The task:
Reproduce the passage on water vapor permeability testing, starting at "The content of" and ending at "on test results.", but change "packing materials" to "packaging materials".

Document section:

The Advantages of Water Vapor Permeability Instrument of Sensor Method

Abstract: This article presents the comparison of two test methods of water vapor permeability. Taking Labthink TSY-W3 electrolyzation as an example, it also briefs on the test advantages of sensor method.
Keywords: water vapor permeability, sensor method, cup method, temperature controlling

The content of water vapor within package can cause qualitative changes to some products. Special attention should be paid to water vapor permeability of packing materials, which will vary significantly to different materials. Therefore, water vapor permeability test becomes very important. There are many factors influencing the test of water vapor permeability, with the stability of test temperature and the humidity difference on two sides of the specimen as the most influential factors on test results.

1 The Importance of Temperature Controlling in Water Vapor Permeability Test

Most of the crystalline polymers are semi-crystalline polymer. Theoretically, crystallized part of the polymer is thought as an area that cannot be permeated during the diffusion of infiltration molecules within polymer material. It is the non-crystalline part that most of the diffusion takes place. The longer the polymer molecule chain, the more its conformation will be. When temperature increases, conformation changing of the molecule chain will be accelerated as a result of thermal motion and this in turn will decrease the extent of polymerization.  Then the diffusion of infiltration molecule in the polymer is accelerated. That is to say, a rising in temperature will reduce the barrier property of material.

The permeation of water vapor to polymers is significantly influenced by temperature. Its relation with temperature can be demonstrated by Arrhenius equation.

Supplied material:
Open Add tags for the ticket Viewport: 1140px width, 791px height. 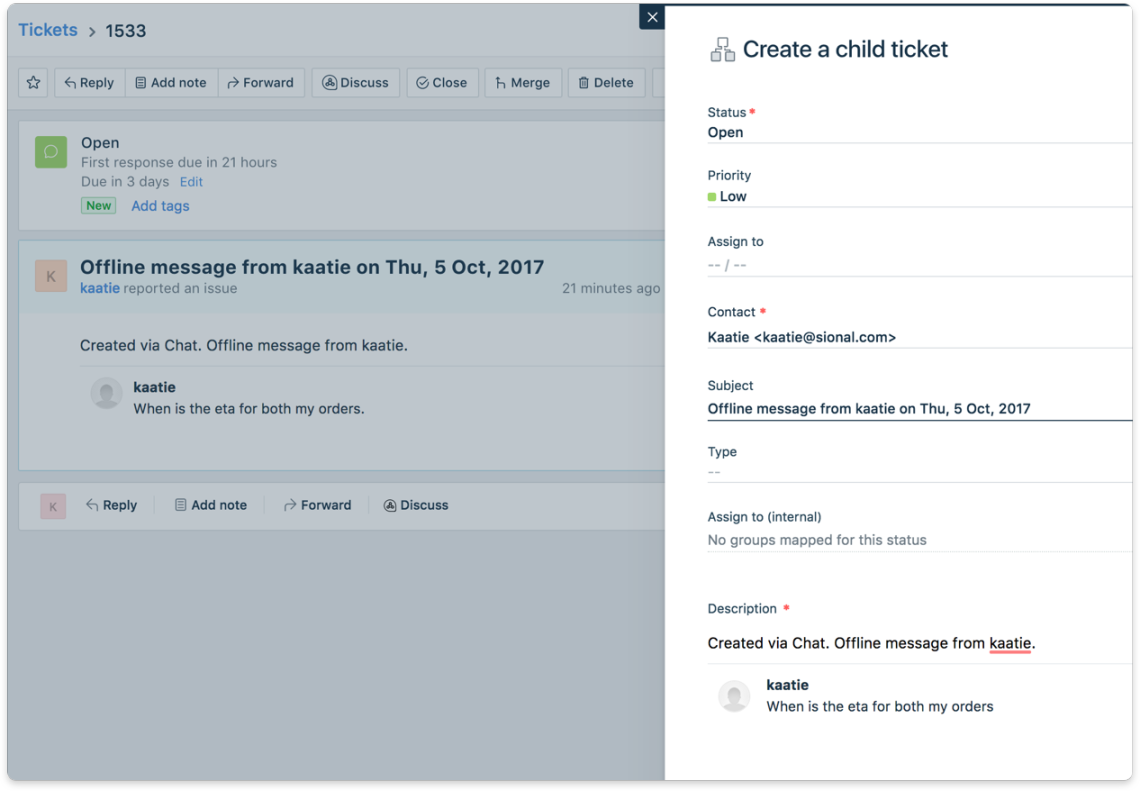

Solution for this problem:
The content of water vapor within package can cause qualitative changes to some products. Special attention should be paid to water vapor permeability of packaging materials, which will vary significantly to different materials. Therefore, water vapor permeability test becomes very important. There are many factors influencing the test of water vapor permeability, with the stability of test temperature and the humidity difference on two sides of the specimen as the most influential factors on test results.